Immigration reform advances in NJ
ATLANTIC CITY – On Thursday, the New Jersey State Assembly advanced a bill granting in–state tuition to students living in the U.S. illegally.
If passed, the bill would allow these students to pay cheaper in-state tuition rates to attend state colleges and universities.
Although Republican Governor Chris Christie won re-election with 50 percent of the Hispanic vote, he has said he would not sign a bill that includes this financial aid provision.
John Exadaktilos is an Atlantic City business owner whose father emigrated from Greece and was granted citizenship back in 1981. Exadaktilos said, “Whether it’s a doctor or a lawyer or an engineer or whatever the case may be – you should be given an equal opportunity.” Exadaktilos says this is why he stands behind New Jersey’s United States Senators advocating for national and local immigration reform. “America gave him an opportunity and with his drive to become successful, it passed onto myself and my sister. So now there are a million other people who have done the same thing – but again, it’s spread across the whole board you know,” said Exadaktilos
Senators Cory Booker and Robert Menendez, say they are fasting for 24 hours in an effort to bring awareness to immigration reform.
In Washington D.C., the two Democrats joined members of a national hunger strike who are looking to draw attention to the immigration reform bill still waiting to be voted on in Congress.
Senator Cory Booker told NBC40, “It’s for the greater good of New Jersey and our nation – this issue is profoundly urgent. This is about growing New Jersey’s economy; it’s about getting people on the legal pathways to citizenship – having these people fuel business growth and job growth.”
In Atlantic City, immigration paralegals and lawyers help immigrants towards the same goals.
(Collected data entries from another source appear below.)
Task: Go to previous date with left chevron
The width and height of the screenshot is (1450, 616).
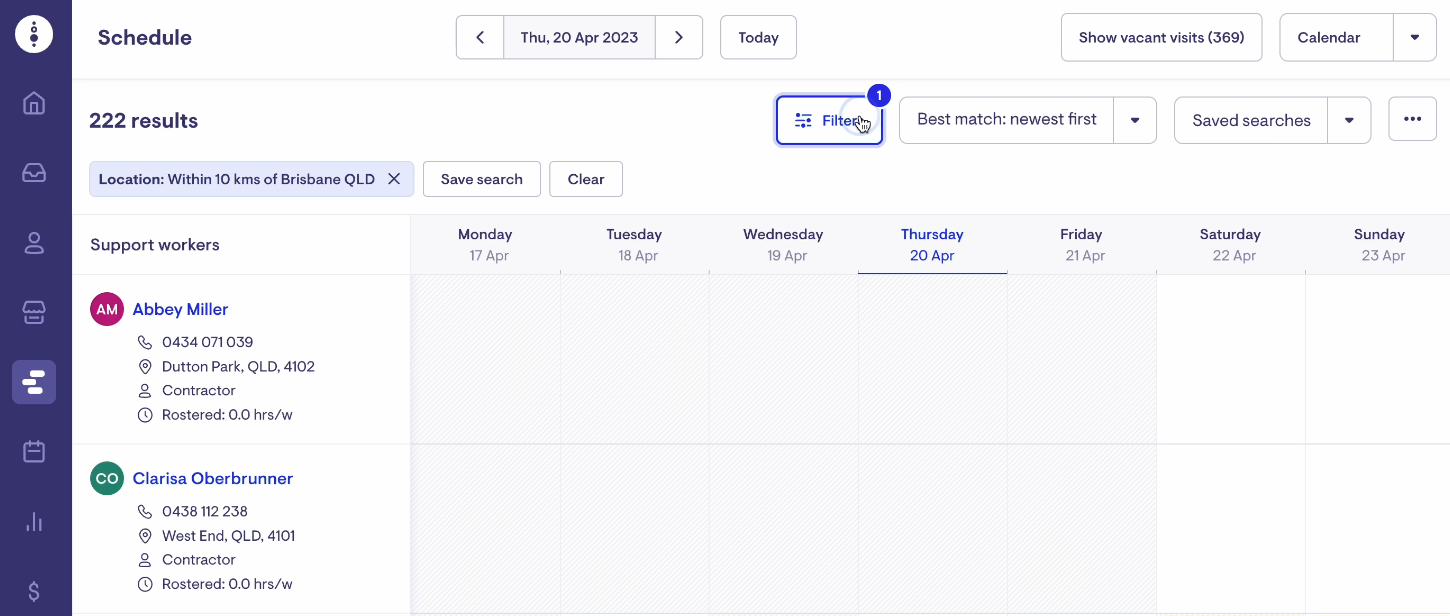Action: (480, 37)
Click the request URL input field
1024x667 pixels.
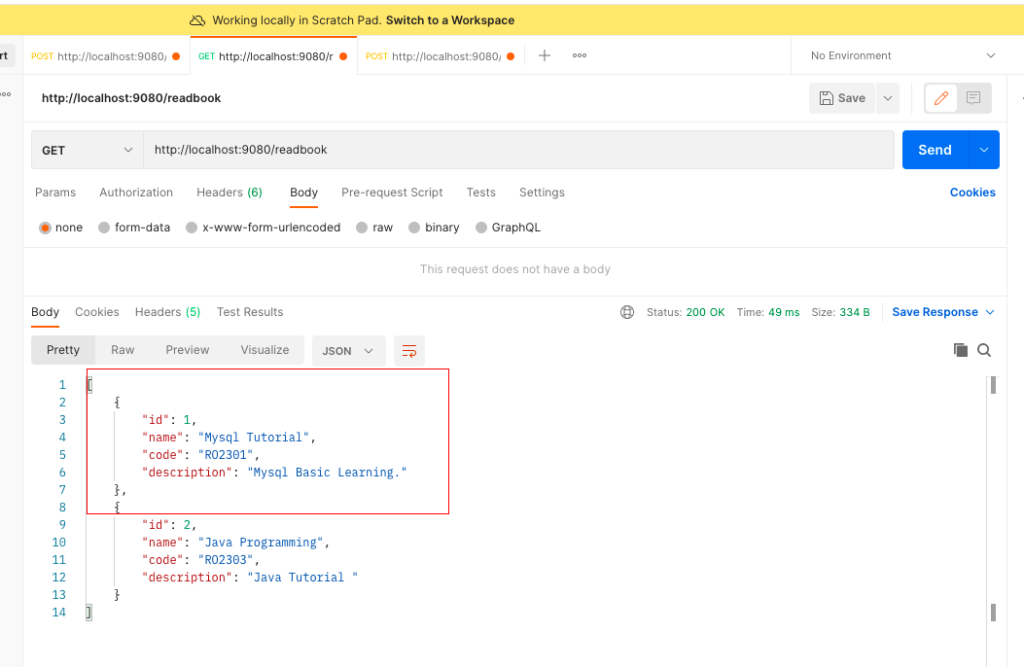(519, 150)
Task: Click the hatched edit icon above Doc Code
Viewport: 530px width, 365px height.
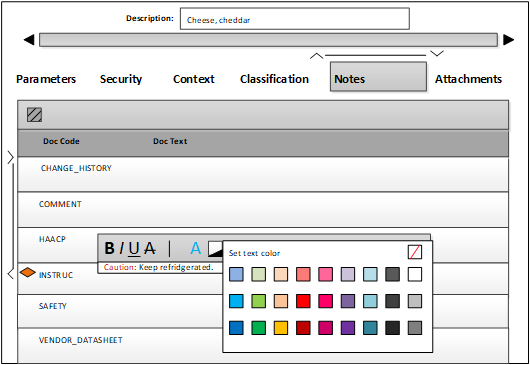Action: pyautogui.click(x=34, y=115)
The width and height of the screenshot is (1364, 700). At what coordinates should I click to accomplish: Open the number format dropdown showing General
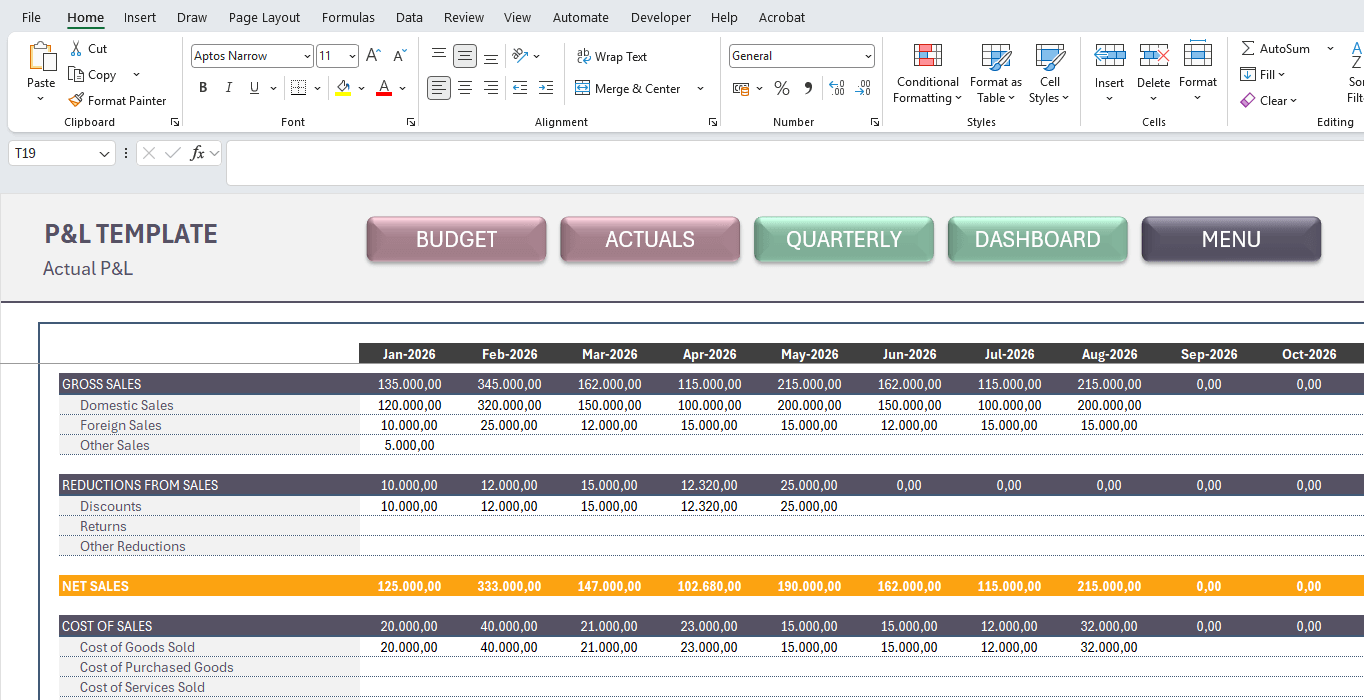tap(866, 55)
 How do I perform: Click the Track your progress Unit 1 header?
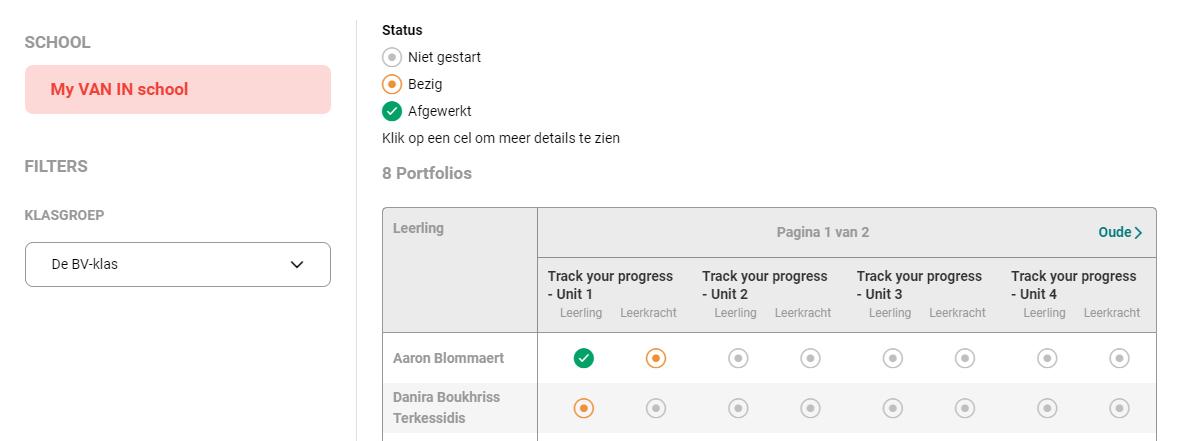(x=610, y=285)
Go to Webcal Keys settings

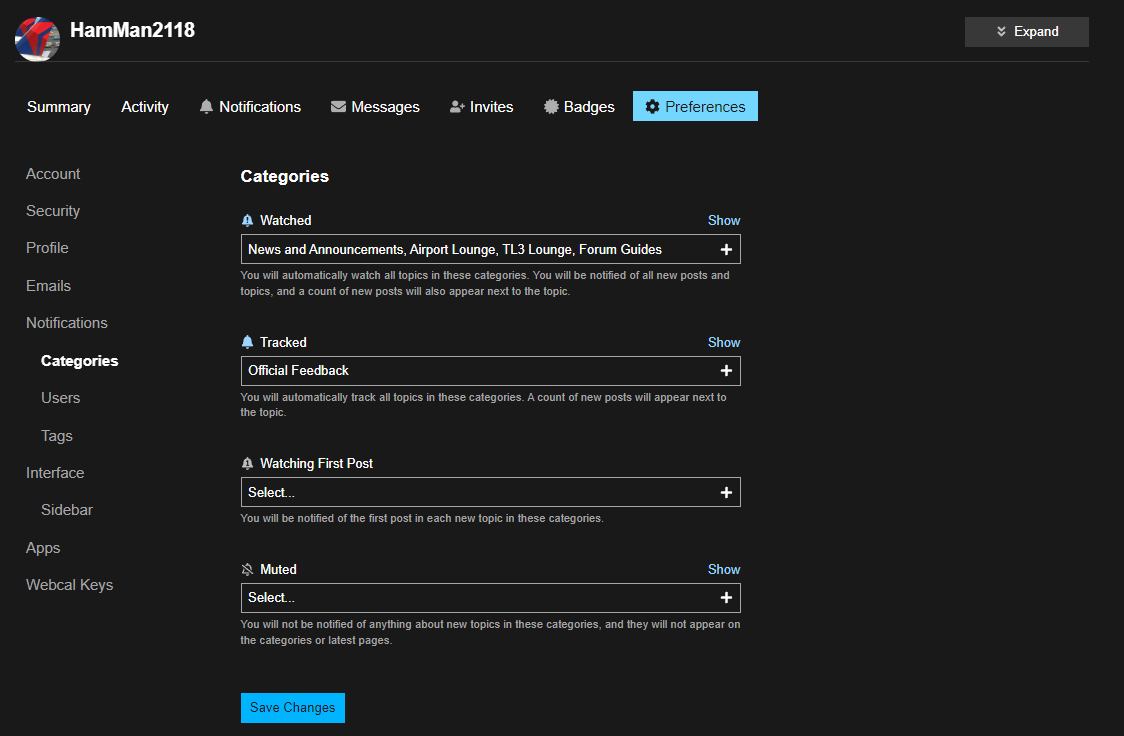coord(69,585)
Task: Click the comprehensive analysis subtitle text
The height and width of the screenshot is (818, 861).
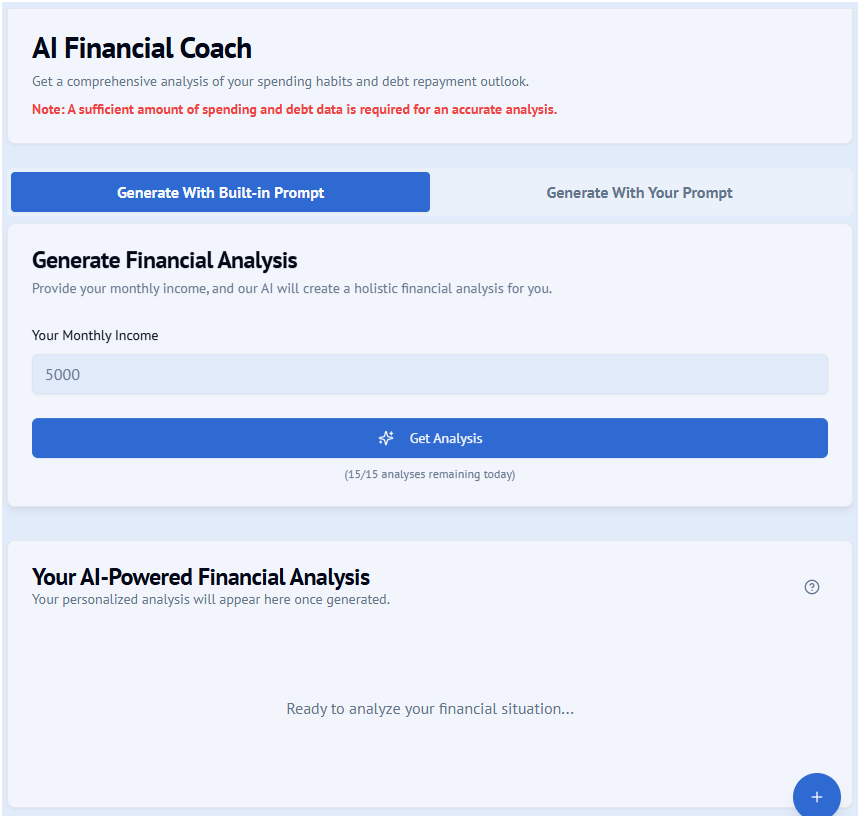Action: point(280,81)
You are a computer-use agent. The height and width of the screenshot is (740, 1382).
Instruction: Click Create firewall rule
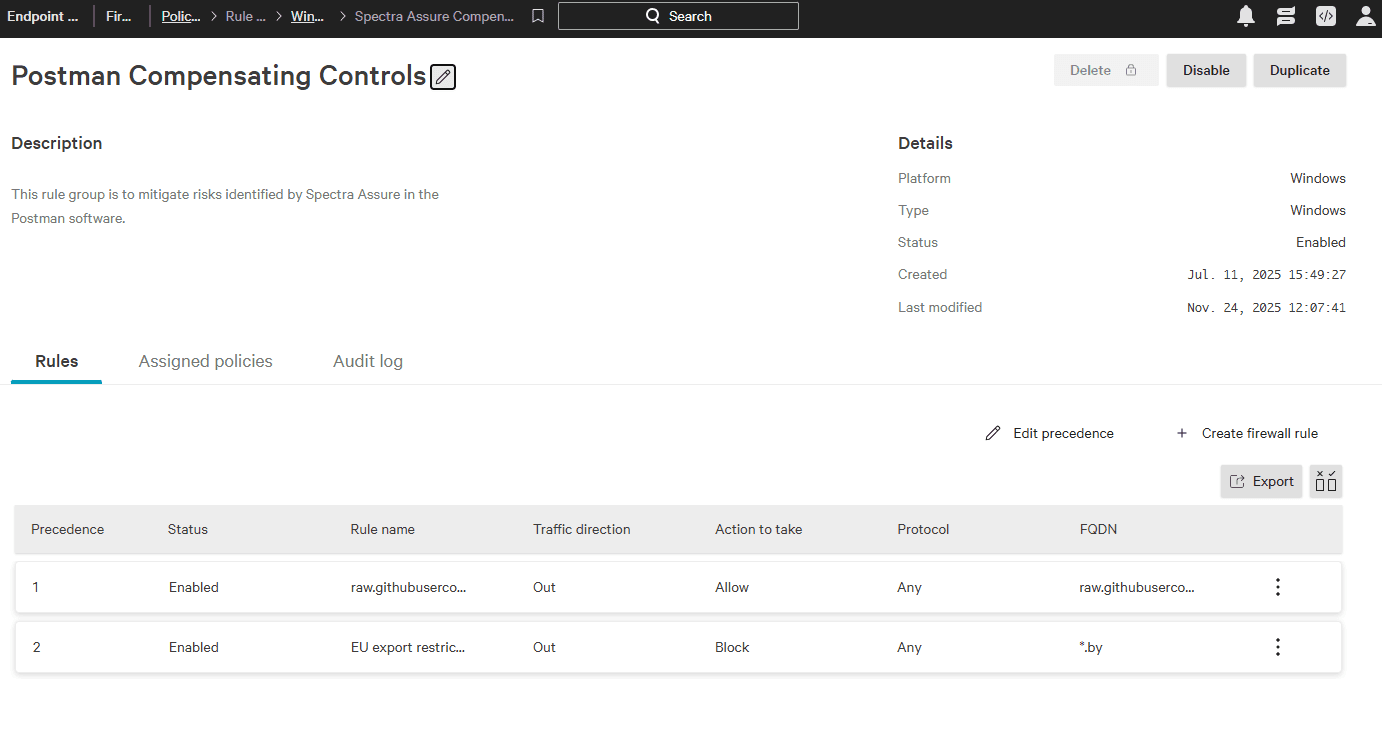point(1247,433)
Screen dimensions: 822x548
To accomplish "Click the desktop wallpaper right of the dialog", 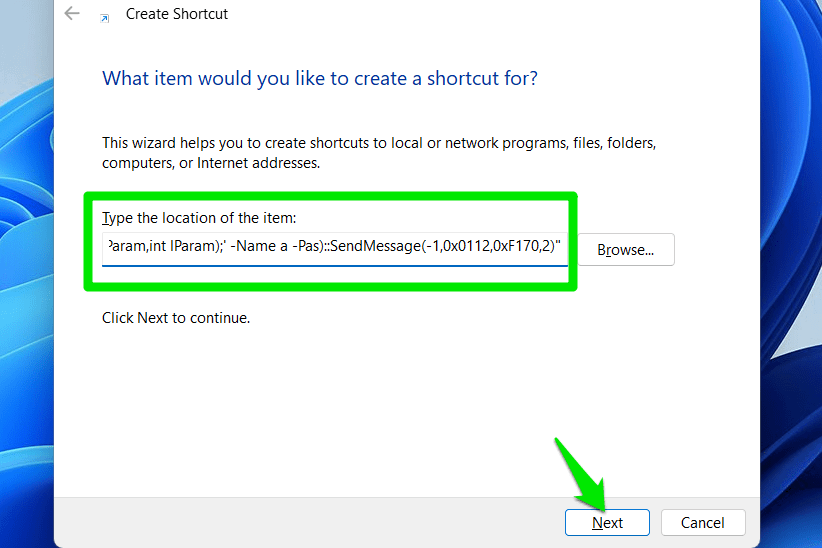I will point(792,300).
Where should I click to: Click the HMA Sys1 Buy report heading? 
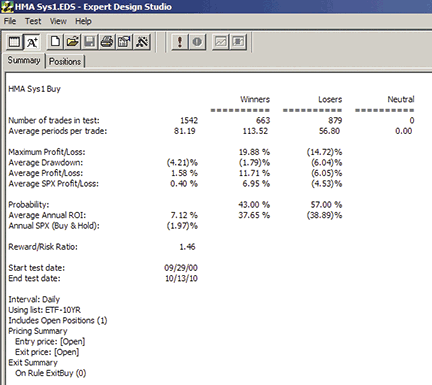coord(34,89)
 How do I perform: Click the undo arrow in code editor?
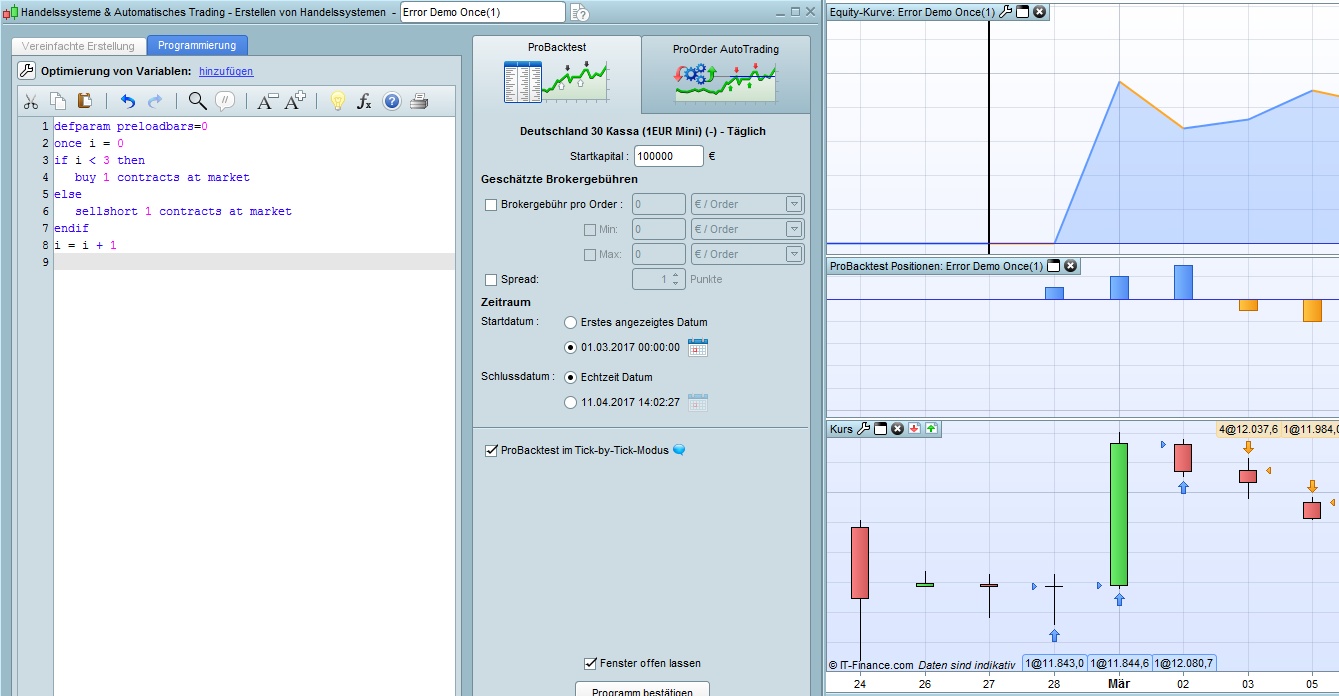point(127,101)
Evelyn Sabando, a government-certified Board of Immigration Appeals representative, has spent the last 23 years working with the nonprofit, Camden Center for Law and Social Justice. Sabando told NBC40, “We come every other week to provide services for the large population of immigrants in this area. We help them with their citizenship, we help them to become permanent residents, and we help them to obtain the legal status to protest for family members – all of the processes that are involved with immigration.”